Un grande successo già nei primi giorni di attività. Il progetto “Attacca un pois per le cure palliative”, ispirato alle creazioni dell’artista giapponese Yayoi Kusama, è stato attuato nei locali dell’unità operativa dell’hospice del Maria Paternò Arezzo di Ragusa. L’iniziativa, voluta con forza dallo staff di cui è responsabile la dottoressa Antonella Battaglia e dall’ufficio diocesano per la Pastorale della salute, diretto da don Giorgio Occhipinti, in collaborazione con Samot Ragusa e Samot onlus, punta a trasformare piccoli spazi in vibranti esplosioni di colore, per dare vita a un’energia nuova e pulita che ricarica di positività ed oblitera ciò che ci disturba. Il progetto ha ricalcato un percorso che stanno seguendo gli alunni della scuola dell’infanzia Bruno Munari di Ragusa, coordinati dall’insegnante Laura Avellina, componente della Pastorale della salute, come del resto anche la dottoressa Battaglia, che è vicedirettore dell’ufficio diocesano.
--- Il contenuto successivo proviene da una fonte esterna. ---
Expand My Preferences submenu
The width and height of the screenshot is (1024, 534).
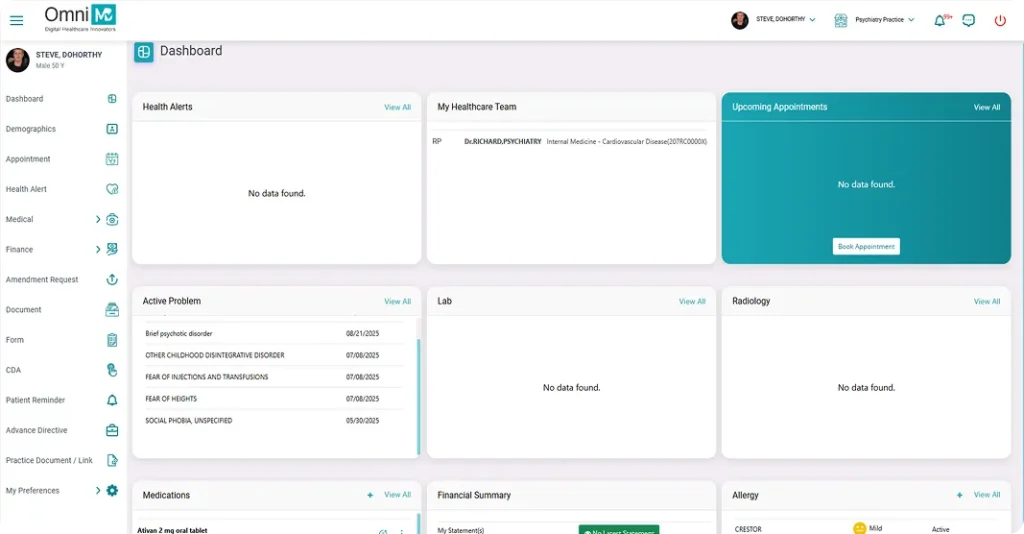pos(98,491)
“Un percorso – racconta la responsabile – che è stato riformulato da noi in hospice per essere adattato a reparti critici, a maggior ragione in questo momento storico in cui, a causa del coronavirus, si registra una criticità in più. Si punta, insomma, a gestire l’ansia e la preoccupazione dettata dall’emergenza sanitaria del momento. Tutto, lo sappiamo, viene vissuto in maniera amplificata, aumentano preoccupazione e paura”. Ogni mattina chi è in servizio ma anche i pazienti dell’hospice attaccano un pois di colore diverso.
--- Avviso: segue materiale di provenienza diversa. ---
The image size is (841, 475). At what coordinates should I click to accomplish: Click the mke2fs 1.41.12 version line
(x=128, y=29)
“Su ogni pois – chiarisce don Occhipinti – trasfigura un sentimento, una sensazione, un’emozione diversa, la trama della propria emotività, della propria emozione. Tra l’altro, emerge che i pois non risultano orientati in modo caotico nello spazio ma costruiscono una vera e propria trama dell’emozione, un disegno di ciò che è racchiuso nell’animo umano. Lo consideriamo, e in questo senso ringraziamo la dottoressa Battaglia e i suoi collaboratori per come hanno saputo dare voce a questo progetto, un antidoto della paura, esorcizzando il timore che è come se ci liberasse dalle negatività. Lo spazio viene trasformato in una esplosione di colori e da tutto ciò, personale e pazienti, ma anche i visitatori quando potranno esserci, trarranno energia positiva che oblitera tutto ciò che ci disturba, quello che ci crea disagio. Tra l’altro, è un sistema che nelle cure palliative, come quelle attuate in seno all’hospice, trova una naturale applicazione”. In più, l’hospice del Maria Paternò Arezzo ha aperto il progetto anche all’esterno nel senso che chi vuole può inviare la foto della propria “Obliteration room” ai sanitari della struttura ospedaliera che ha già provveduto a pubblicarle sulla propria pagina Facebook, dando vita a un album di scatti colorati degni della massima considerazione e vitalità.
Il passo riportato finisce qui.